*YOUR GOAL:* Only the closing portion of the entries is to be reproduced: the line containing "डिस्क्लेमर (प्रत्याख्यान) (815, 2196)" through the very last line, exactly as written.

*INFORMATION GIVEN:*

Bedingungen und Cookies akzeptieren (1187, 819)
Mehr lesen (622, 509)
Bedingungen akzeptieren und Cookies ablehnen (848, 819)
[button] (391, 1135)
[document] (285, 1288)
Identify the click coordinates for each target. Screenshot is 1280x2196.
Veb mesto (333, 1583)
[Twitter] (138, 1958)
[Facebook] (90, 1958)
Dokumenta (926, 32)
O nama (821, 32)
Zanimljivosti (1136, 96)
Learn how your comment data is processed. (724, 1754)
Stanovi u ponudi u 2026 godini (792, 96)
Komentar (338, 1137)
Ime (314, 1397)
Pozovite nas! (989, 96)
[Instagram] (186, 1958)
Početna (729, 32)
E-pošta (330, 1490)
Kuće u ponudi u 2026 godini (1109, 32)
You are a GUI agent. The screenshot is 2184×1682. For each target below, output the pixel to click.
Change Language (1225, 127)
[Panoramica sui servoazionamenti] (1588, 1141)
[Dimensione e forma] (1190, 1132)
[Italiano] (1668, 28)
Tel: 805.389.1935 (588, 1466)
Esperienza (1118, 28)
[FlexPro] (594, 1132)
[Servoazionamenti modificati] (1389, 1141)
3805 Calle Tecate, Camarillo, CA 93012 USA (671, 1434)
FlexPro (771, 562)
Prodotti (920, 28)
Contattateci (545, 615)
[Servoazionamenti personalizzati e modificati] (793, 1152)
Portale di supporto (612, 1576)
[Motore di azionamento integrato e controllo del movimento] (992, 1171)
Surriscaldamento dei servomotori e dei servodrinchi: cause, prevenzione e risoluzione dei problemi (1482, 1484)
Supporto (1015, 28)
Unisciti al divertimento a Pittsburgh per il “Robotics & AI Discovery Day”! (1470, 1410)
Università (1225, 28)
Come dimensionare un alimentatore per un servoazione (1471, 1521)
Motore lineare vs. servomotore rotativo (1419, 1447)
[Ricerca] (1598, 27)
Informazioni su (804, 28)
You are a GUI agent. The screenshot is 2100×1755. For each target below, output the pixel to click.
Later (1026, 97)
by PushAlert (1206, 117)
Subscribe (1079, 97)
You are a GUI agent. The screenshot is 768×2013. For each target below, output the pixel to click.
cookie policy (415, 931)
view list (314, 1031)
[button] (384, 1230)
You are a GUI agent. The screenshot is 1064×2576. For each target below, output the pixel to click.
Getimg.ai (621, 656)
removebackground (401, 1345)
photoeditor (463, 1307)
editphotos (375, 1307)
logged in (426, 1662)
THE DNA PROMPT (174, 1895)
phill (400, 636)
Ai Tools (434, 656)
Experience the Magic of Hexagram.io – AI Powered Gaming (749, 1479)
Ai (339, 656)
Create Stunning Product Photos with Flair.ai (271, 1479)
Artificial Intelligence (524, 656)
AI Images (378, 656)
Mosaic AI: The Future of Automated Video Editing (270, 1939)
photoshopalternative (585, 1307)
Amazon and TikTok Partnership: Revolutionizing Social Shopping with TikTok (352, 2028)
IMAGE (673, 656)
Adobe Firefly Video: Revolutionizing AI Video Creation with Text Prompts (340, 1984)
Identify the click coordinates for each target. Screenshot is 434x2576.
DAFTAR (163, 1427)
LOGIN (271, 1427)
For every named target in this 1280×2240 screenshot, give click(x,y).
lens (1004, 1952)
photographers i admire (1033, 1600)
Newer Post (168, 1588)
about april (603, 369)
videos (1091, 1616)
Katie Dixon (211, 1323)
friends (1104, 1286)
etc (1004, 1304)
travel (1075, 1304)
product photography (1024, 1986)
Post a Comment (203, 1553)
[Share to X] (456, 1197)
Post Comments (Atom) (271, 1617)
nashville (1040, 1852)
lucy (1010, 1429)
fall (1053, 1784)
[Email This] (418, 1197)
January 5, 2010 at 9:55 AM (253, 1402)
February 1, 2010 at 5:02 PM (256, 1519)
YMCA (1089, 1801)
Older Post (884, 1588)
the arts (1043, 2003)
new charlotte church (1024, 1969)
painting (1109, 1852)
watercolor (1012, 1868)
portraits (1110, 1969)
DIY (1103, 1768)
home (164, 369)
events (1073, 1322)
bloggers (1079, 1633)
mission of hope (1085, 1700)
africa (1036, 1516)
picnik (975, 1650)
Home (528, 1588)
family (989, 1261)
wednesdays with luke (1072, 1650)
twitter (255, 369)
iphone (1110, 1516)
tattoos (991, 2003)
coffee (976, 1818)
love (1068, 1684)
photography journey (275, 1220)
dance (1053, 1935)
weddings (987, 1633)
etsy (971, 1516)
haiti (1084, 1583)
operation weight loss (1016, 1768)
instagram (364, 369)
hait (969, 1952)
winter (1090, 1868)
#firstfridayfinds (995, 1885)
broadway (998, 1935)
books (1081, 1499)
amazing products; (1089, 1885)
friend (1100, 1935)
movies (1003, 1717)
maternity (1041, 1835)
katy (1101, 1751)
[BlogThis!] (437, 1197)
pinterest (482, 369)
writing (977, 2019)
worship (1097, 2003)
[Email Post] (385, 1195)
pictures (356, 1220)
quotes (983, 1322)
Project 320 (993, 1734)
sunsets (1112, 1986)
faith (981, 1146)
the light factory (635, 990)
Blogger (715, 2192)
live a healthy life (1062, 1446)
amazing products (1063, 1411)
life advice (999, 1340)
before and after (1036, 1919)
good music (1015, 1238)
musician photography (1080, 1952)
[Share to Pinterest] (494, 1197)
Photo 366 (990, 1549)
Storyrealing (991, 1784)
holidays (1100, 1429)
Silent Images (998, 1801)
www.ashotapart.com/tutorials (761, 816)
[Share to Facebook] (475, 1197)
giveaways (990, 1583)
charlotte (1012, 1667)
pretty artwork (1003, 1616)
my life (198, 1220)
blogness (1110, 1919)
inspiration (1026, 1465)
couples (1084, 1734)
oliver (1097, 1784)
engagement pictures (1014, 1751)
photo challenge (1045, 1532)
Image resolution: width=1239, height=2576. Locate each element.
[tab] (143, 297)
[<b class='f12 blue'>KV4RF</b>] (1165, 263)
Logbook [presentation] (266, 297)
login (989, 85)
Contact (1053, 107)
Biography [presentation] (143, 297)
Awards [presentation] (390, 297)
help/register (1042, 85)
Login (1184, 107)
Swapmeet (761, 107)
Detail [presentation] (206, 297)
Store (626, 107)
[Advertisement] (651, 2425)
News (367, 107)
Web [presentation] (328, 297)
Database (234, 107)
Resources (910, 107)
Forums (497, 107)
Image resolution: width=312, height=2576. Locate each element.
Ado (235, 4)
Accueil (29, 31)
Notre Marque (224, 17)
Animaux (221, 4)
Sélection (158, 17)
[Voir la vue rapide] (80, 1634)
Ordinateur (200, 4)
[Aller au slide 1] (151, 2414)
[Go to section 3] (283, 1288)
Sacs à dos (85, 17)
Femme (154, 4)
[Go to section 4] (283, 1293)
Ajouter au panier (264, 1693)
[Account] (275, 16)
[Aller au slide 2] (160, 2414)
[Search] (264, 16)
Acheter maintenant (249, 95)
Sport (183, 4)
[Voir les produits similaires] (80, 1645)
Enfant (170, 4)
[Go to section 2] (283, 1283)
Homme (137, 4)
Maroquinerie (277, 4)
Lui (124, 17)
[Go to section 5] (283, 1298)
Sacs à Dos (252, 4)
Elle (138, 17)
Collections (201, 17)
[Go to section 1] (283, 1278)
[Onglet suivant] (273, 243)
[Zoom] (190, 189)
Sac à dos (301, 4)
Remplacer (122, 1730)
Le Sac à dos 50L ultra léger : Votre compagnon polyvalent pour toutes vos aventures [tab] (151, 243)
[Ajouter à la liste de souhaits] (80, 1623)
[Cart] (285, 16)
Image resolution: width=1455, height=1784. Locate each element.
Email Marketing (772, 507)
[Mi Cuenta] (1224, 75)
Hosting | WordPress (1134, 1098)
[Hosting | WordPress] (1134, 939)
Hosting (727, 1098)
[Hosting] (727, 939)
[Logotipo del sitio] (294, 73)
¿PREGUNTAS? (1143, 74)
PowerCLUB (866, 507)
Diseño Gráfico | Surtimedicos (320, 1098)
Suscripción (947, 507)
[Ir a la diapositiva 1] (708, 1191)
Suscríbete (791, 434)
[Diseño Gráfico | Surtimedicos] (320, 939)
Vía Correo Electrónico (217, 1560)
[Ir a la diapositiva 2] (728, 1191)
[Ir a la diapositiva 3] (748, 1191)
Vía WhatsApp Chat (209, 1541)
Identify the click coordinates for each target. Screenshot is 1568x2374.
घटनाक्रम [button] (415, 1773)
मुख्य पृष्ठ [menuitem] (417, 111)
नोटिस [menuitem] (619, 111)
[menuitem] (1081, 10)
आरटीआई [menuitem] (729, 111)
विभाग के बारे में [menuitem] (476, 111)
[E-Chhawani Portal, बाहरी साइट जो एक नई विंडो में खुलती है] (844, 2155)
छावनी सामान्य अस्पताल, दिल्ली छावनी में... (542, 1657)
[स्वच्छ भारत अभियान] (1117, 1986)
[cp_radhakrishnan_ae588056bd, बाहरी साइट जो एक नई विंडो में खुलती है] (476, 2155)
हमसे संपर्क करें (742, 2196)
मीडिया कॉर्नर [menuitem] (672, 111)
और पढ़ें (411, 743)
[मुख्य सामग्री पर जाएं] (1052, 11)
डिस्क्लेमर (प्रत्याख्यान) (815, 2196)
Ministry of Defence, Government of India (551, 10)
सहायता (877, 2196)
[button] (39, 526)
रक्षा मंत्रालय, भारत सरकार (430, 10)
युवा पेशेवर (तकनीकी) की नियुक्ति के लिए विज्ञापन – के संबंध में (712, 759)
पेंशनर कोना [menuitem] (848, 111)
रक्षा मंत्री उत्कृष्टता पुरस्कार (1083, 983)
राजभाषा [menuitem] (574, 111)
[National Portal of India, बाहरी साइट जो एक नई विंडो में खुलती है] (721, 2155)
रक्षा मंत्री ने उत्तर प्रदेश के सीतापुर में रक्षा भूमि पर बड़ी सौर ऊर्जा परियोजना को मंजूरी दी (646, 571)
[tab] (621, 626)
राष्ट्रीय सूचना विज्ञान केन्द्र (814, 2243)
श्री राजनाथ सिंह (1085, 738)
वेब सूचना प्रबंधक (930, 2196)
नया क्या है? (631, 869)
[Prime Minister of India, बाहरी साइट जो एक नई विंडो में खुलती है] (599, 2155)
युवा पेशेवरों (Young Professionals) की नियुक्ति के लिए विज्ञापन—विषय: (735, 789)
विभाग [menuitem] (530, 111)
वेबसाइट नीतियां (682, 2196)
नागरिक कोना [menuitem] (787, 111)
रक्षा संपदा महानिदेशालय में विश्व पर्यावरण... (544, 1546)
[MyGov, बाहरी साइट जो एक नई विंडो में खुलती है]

*THE COMPLETED TASK:*
डिस्क्लेमर (प्रत्याख्यान) (815, 2196)
Ministry of Defence, Government of India (551, 10)
सहायता (877, 2196)
[button] (39, 526)
रक्षा मंत्रालय, भारत सरकार (430, 10)
युवा पेशेवर (तकनीकी) की नियुक्ति के लिए विज्ञापन – के संबंध में (712, 759)
पेंशनर कोना [menuitem] (848, 111)
रक्षा मंत्री उत्कृष्टता पुरस्कार (1083, 983)
राजभाषा [menuitem] (574, 111)
[National Portal of India, बाहरी साइट जो एक नई विंडो में खुलती है] (721, 2155)
रक्षा मंत्री ने उत्तर प्रदेश के सीतापुर में रक्षा भूमि पर बड़ी सौर ऊर्जा परियोजना को मंजूरी दी (646, 571)
[tab] (621, 626)
राष्ट्रीय सूचना विज्ञान केन्द्र (814, 2243)
श्री राजनाथ सिंह (1085, 738)
वेब सूचना प्रबंधक (930, 2196)
नया क्या है? (631, 869)
[Prime Minister of India, बाहरी साइट जो एक नई विंडो में खुलती है] (599, 2155)
युवा पेशेवरों (Young Professionals) की नियुक्ति के लिए विज्ञापन—विषय: (735, 789)
विभाग [menuitem] (530, 111)
वेबसाइट नीतियां (682, 2196)
नागरिक कोना [menuitem] (787, 111)
रक्षा संपदा महानिदेशालय में विश्व पर्यावरण... (544, 1546)
[MyGov, बाहरी साइट जो एक नई विंडो में खुलती है]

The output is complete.